Прииск располагался в долине левого притока Сеймчана, речки Дерас-Юрега. Мне он очень нравился своей живописностью — пленяла почти нетронутая многовековая лиственничная тайга. Лес — толстые трехсот-четырехсотлетние лиственницы — совсем недавно начали рубить в долине упомянутой речки, и только на участке прииска, выше устья ручья Лазо, впадающего в речку слева, он был совсем не тронут. Бегали белки, горностаи, зайцы. С места на место перелетали белые куропатки.
Рудная разведка Лазо — место моего назначения — располагалась в 3–4 километрах от прииска, в верховьях одноименного ручья.

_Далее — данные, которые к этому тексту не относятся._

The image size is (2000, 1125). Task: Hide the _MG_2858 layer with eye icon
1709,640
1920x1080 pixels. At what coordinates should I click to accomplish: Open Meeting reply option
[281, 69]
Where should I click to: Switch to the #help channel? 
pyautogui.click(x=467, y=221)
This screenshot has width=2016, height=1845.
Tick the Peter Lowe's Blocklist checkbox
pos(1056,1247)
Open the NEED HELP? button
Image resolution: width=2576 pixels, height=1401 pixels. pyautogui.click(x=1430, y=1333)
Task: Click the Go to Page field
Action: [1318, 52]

Летом 1938 года, то есть за 3–4 месяца до моего приезда, поиски рудного месторождения производила здесь геолого-разведочная партия Дмитрия Петровича Васьковского, которой удалось найти пока только две жилы с промышленными концентрациями оловянного камня, их и разведывали, когда я туда приехал. В это время проходилась штольня № 1, по другой жиле добивалась глубокая траншея № 4. Кроме того, добивались 3 или 4 канавы, в которых тоже были признаки кварцево-турмалиновых жил с касситеритом.
Управлял или руководил разведкой до моего приезда молодой техник-геолог Василий Иванович, или просто Вася Бандура, за 3 или 4 года до этого окончивший Киевский геолого-разведочный техникум и успевший 4 года назад побывать на кратковременной практике или, лучше сказать, на экскурсии в Кривом Роге, на руднике, где я тогда работал. Впрочем, я его к этому времени совсем забыл, потому что группа студентов, в которой он был, насчитывала человек 30, и пробыли они у меня совсем недолго, не более 3–4 дней. Он был единственный вольнонаемный работник на разведке. Все остальные, как рабочие, так и младший технический персонал: коллектор Бауман, десятник Петин и взрывник Кондаков — были заключенные. Рабочих, помнится, было около 20 человек.